Dozens of Lebanese protesters held a raucous anti-U.S. rally outside the fortified American Embassy in Awkar on Friday, denouncing what they said was Washington's "interference" in Lebanon's affairs while some chanted in support of Iran-backed Hizbullah.
The crowd, made up of mostly young men who support Hizbullah and allied political parties, hurled stones at riot police near the embassy, from which they were separated by layers of barbed wire. Some protesters tried to remove the wire, at which point they were sprayed with water cannons.
The protesters burned American flags and mock-up dollar bills, calling the U.S. the "mother of terrorism." The riot police eventually escorted the crowd away from the embassy area.
This is the second anti-U.S. protest in Beirut and its suburbs this week amid strained U.S.-Lebanese relations.
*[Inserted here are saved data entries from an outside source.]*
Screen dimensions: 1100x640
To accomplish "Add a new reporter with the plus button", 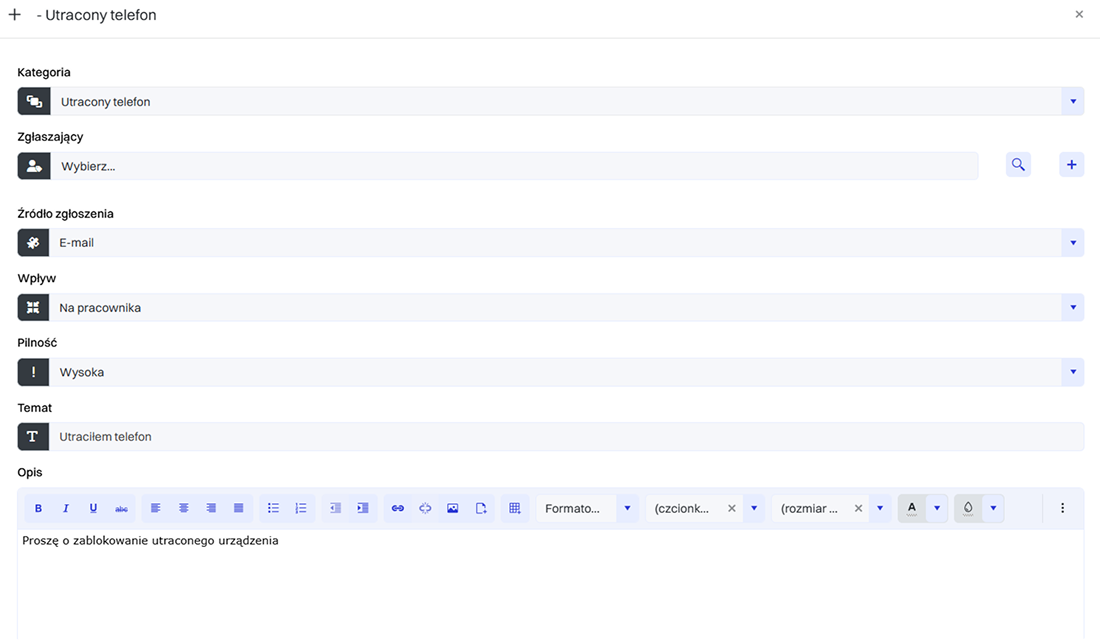I will pyautogui.click(x=1071, y=165).
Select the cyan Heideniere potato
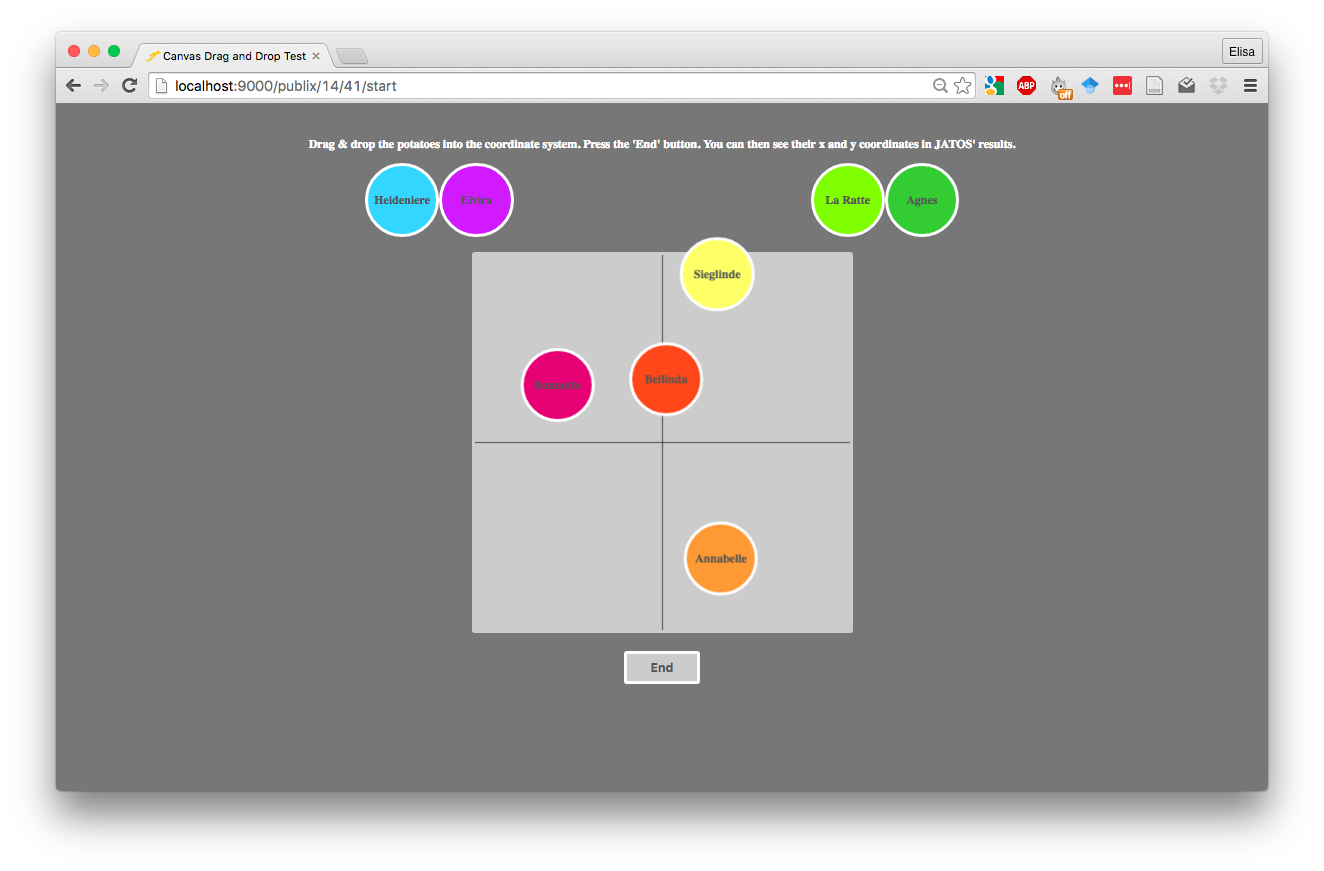 click(402, 200)
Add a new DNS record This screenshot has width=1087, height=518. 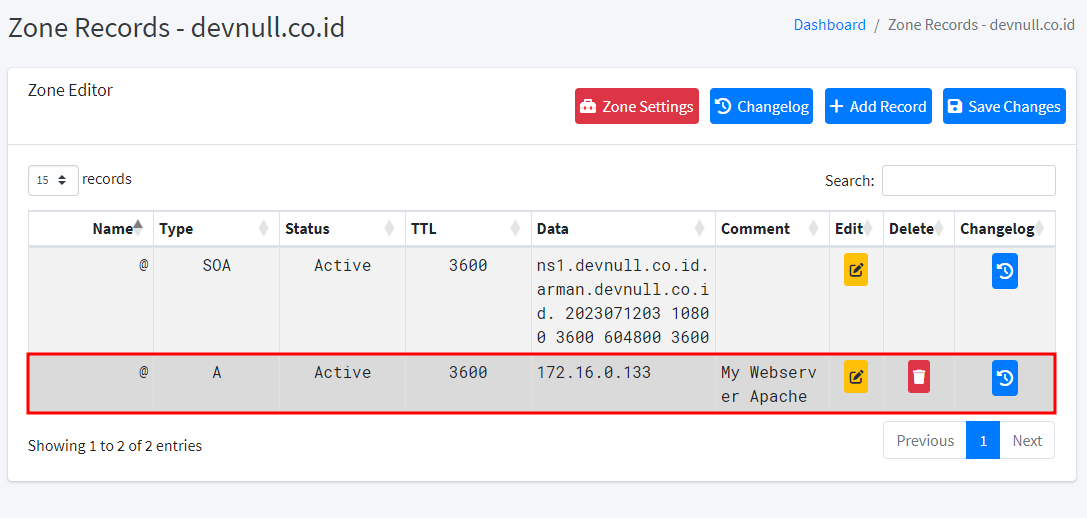pyautogui.click(x=877, y=106)
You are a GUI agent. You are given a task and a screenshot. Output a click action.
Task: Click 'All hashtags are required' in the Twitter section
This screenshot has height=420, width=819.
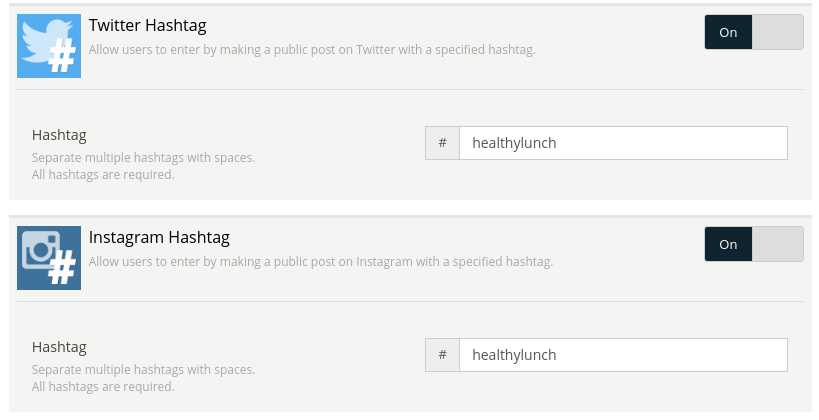[103, 174]
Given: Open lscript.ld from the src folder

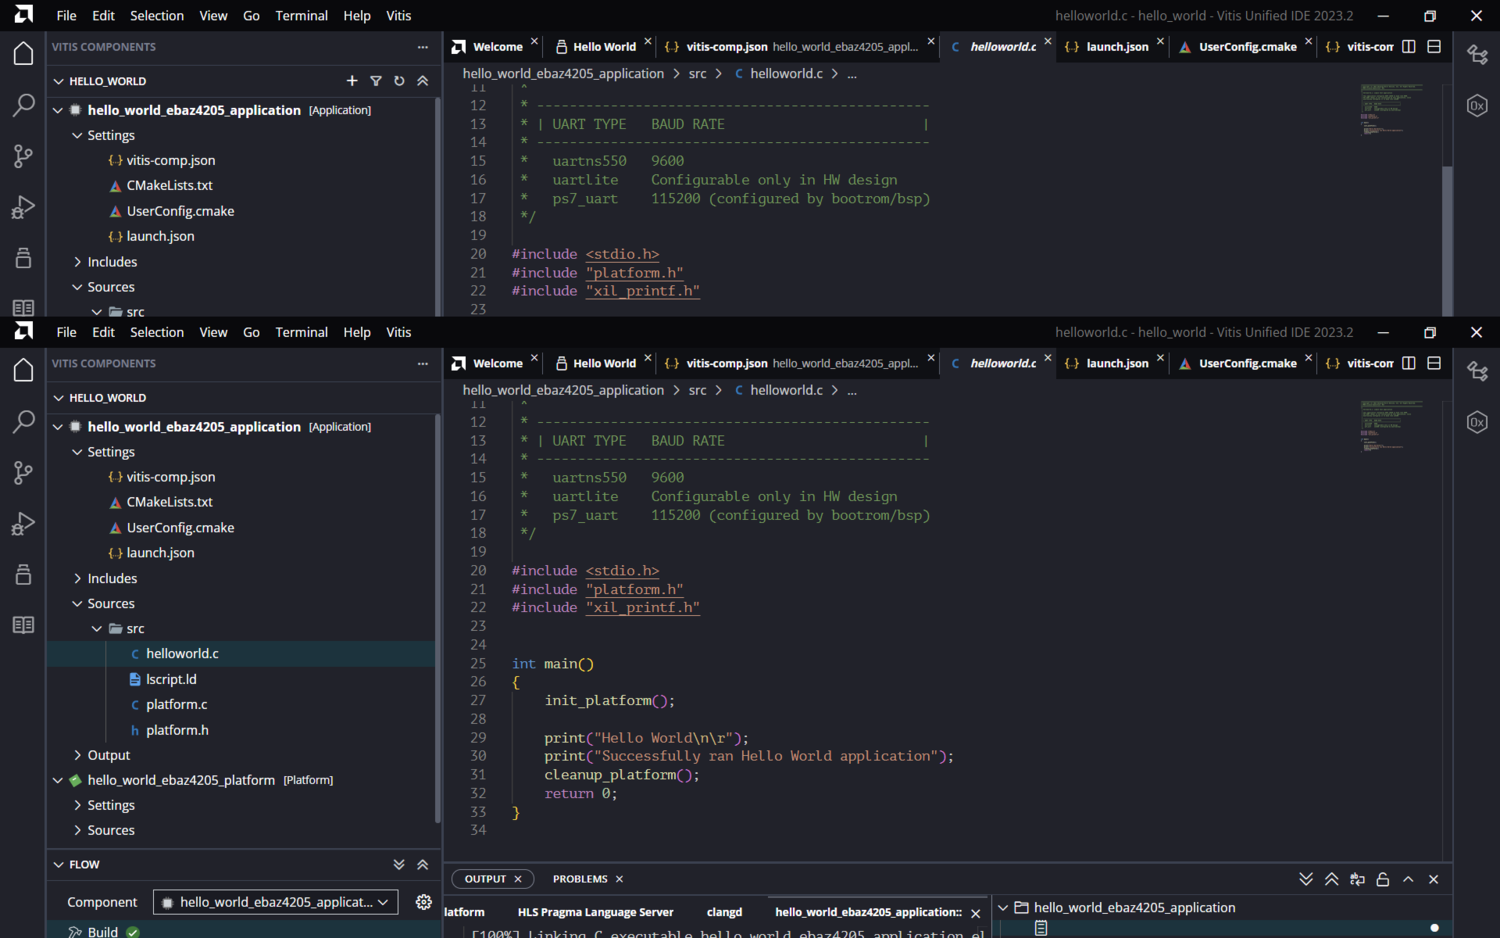Looking at the screenshot, I should (x=171, y=679).
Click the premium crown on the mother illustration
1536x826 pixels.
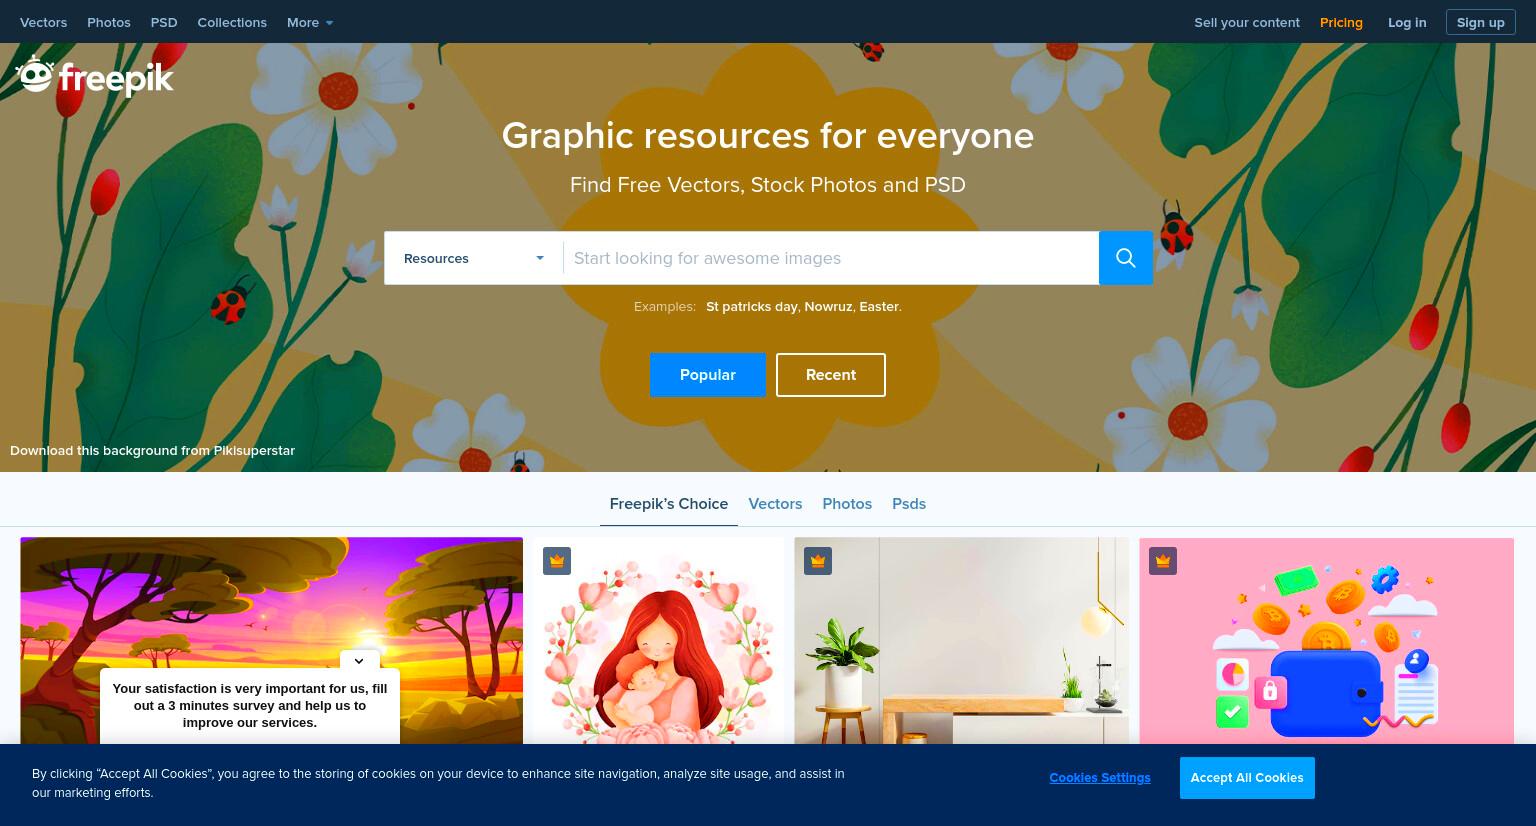[x=557, y=561]
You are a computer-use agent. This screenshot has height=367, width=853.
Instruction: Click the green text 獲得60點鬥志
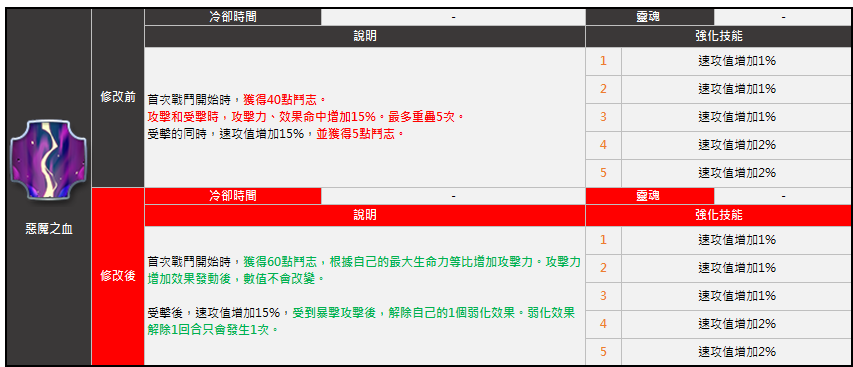(284, 262)
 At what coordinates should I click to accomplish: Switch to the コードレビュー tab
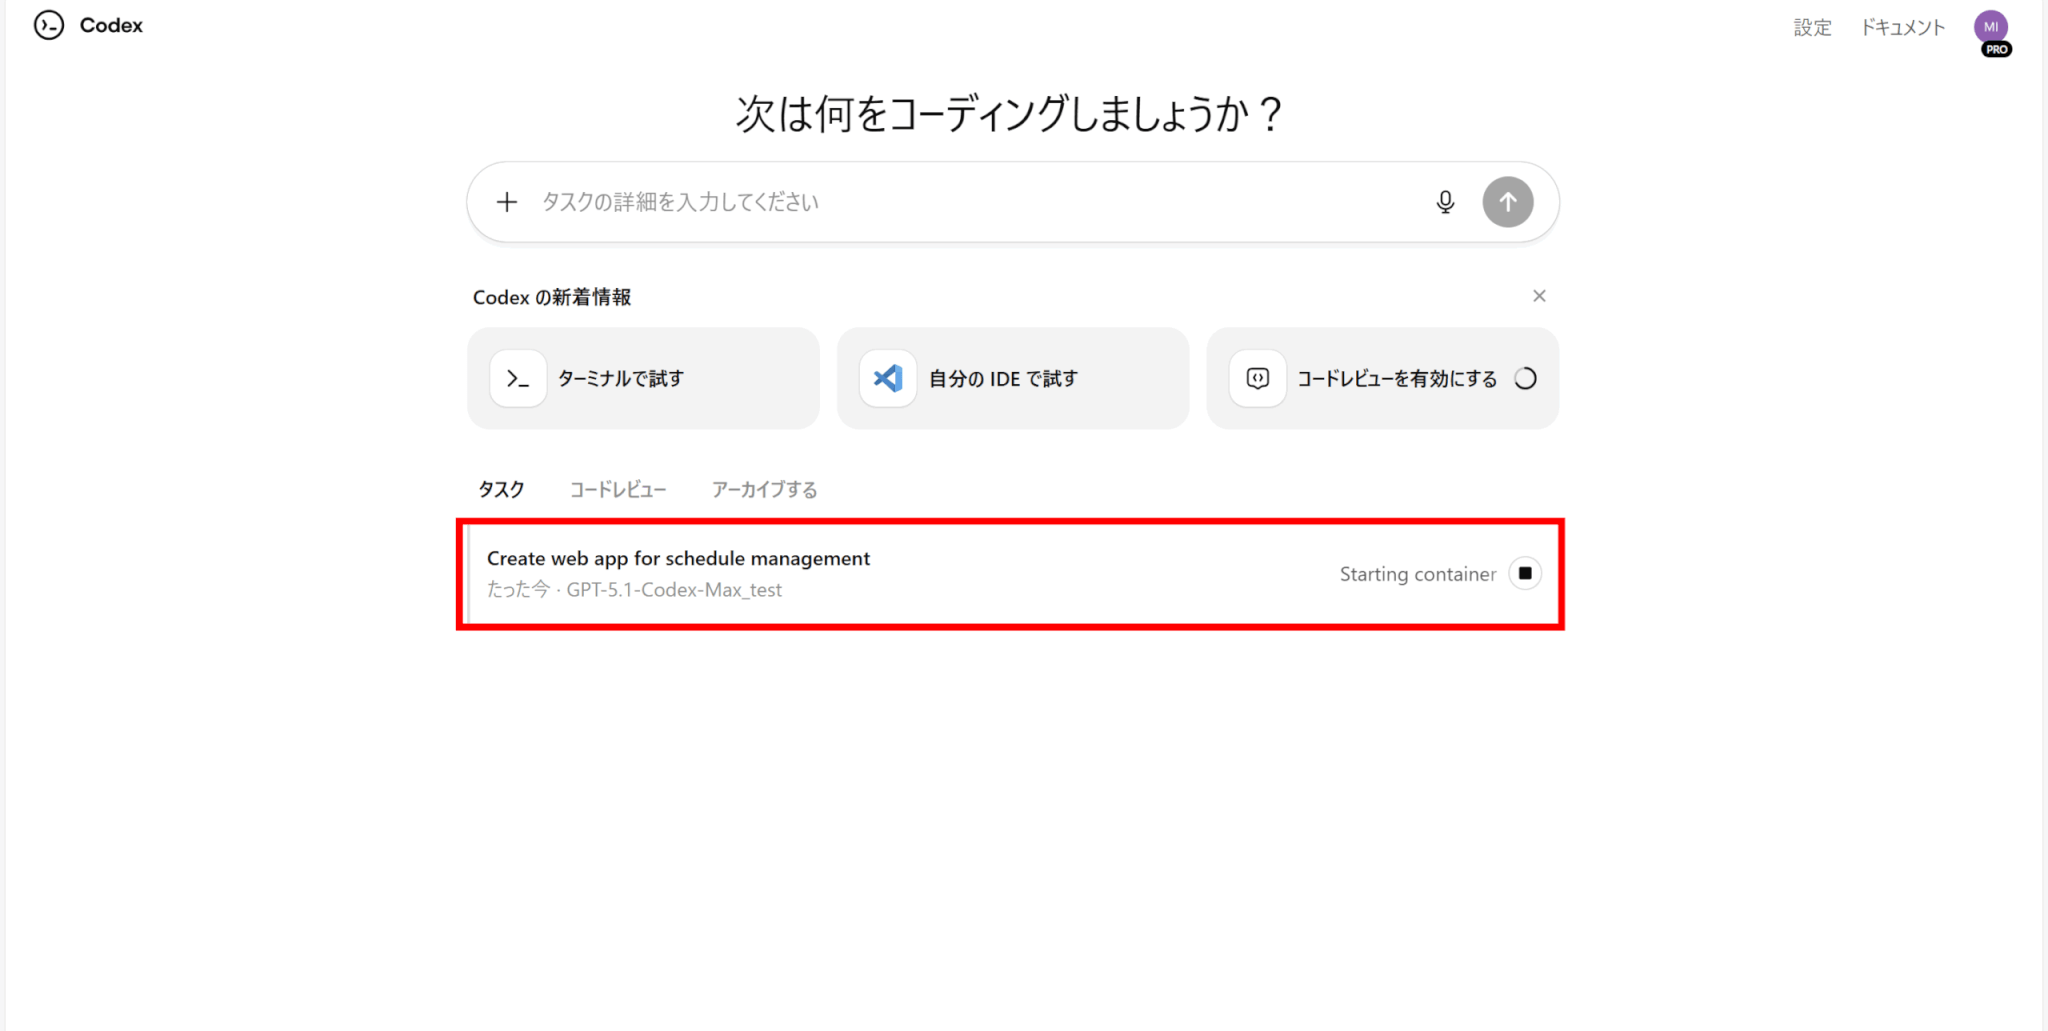click(617, 489)
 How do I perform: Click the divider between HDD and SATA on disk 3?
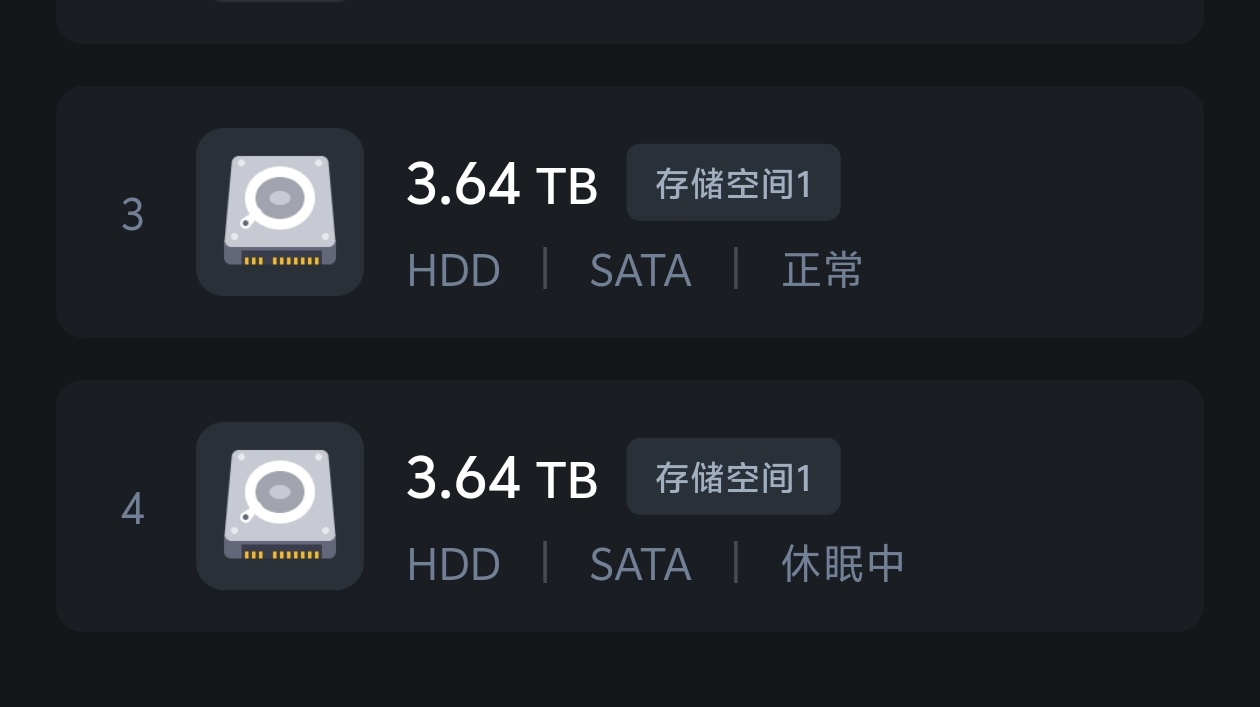coord(545,269)
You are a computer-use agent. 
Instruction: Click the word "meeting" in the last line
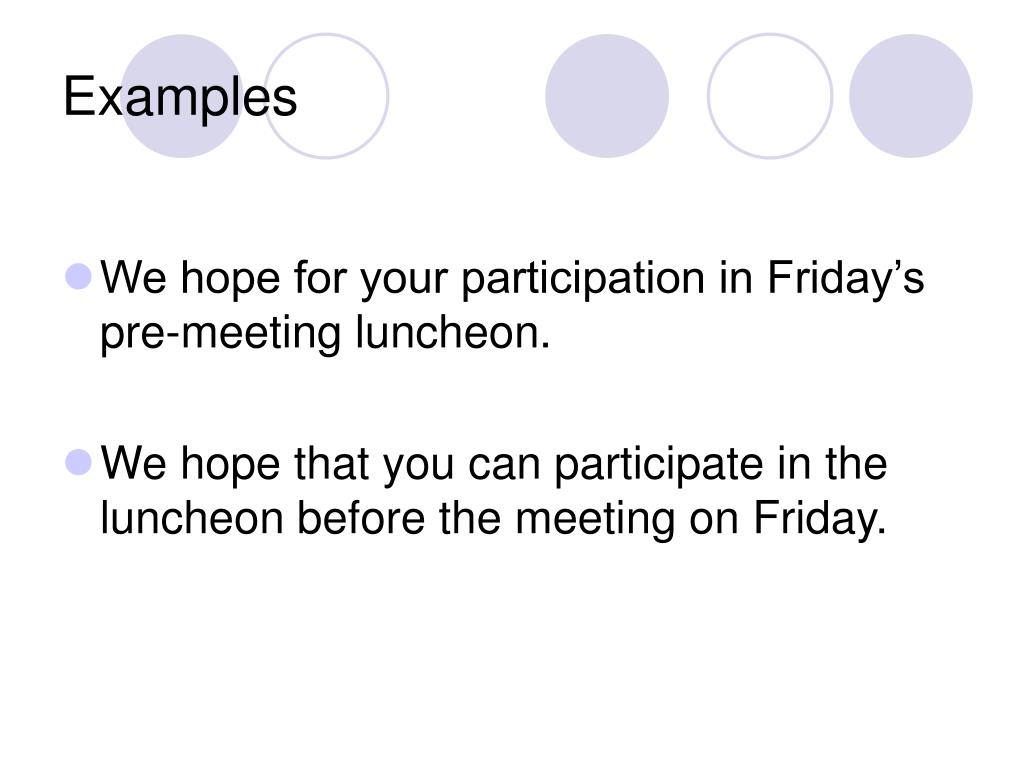point(595,520)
Although the U.S., along with Israel and some other Western countries, has designated Hizbullah a "terrorist" group, Washington is also a major donor to the Lebanese Army.
Lebanon is facing its worst economic and financial crisis, which has triggered anti-government protests and created domestic political tension between rival groups.
Hizbullah's leader, Sayyed Hassan Nasrallah, recently blasted comments by U.S. Ambassador Dorothy Shea criticizing his group and said Washington was seeking to turn public opinion against Hizbullah.
Dozens of Lebanese also protested Wednesday near the Beirut airport, on the day General Kenneth McKenzie, the commander of the United States Central Command, visited Lebanon. The protesters denounced his visit and chanted "Death to America."